◆ Records provided
___

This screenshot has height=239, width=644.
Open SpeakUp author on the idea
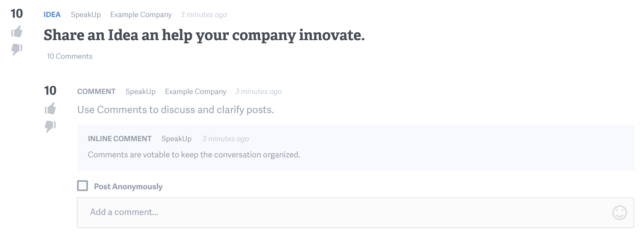[86, 15]
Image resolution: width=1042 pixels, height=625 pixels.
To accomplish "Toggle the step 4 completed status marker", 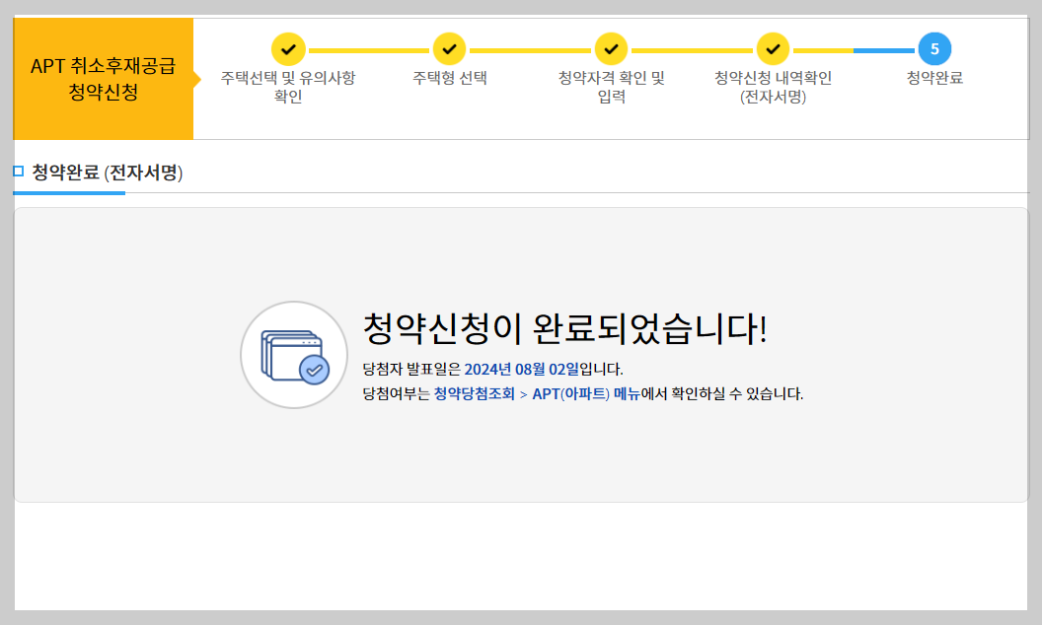I will click(x=775, y=47).
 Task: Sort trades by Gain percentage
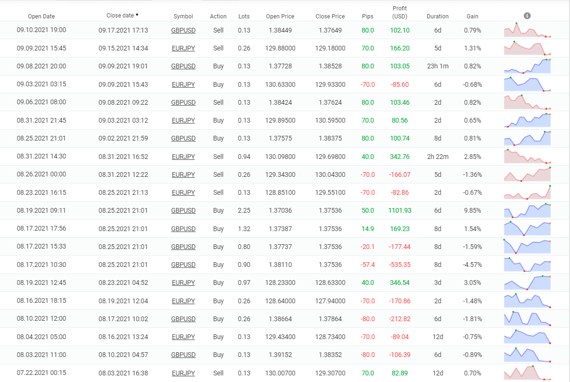(x=472, y=16)
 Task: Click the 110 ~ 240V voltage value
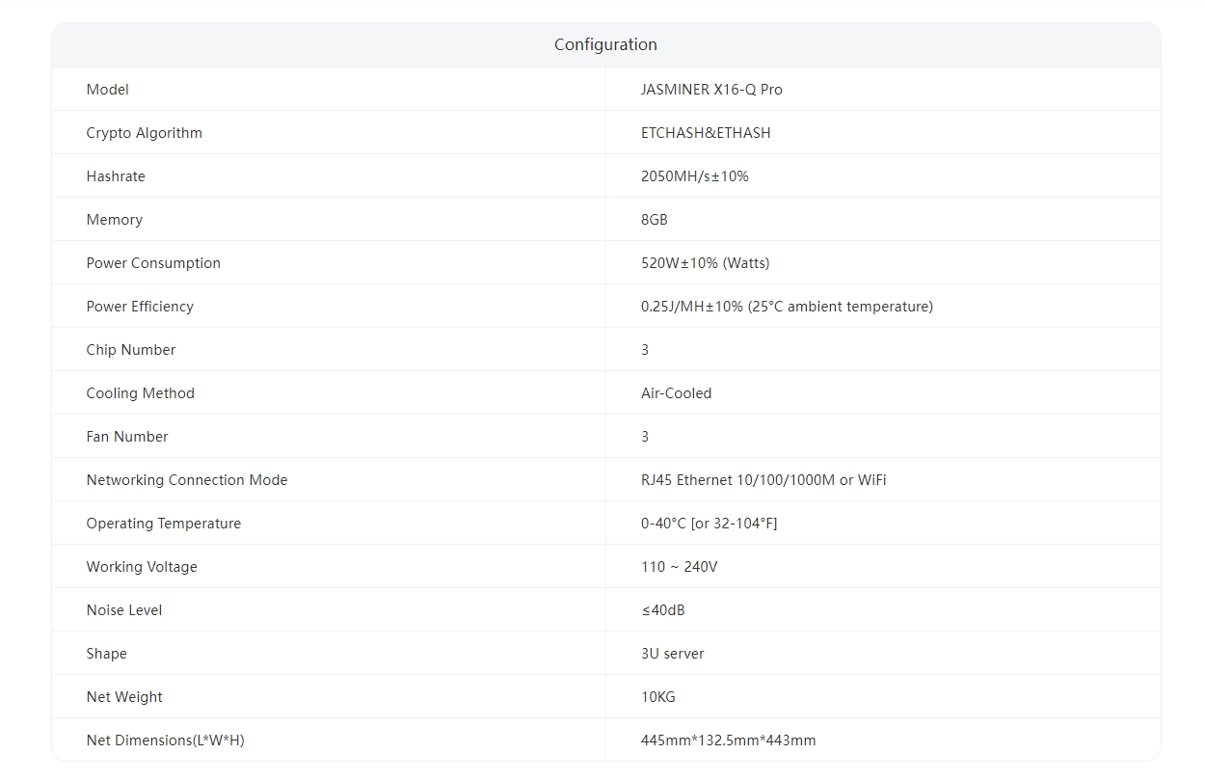click(679, 567)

___

◆ Directions
Find and copy each line above holding "width".

◆ Answer for this exercise
This screenshot has height=239, width=644.
Image resolution: width=1042 pixels, height=625 pixels.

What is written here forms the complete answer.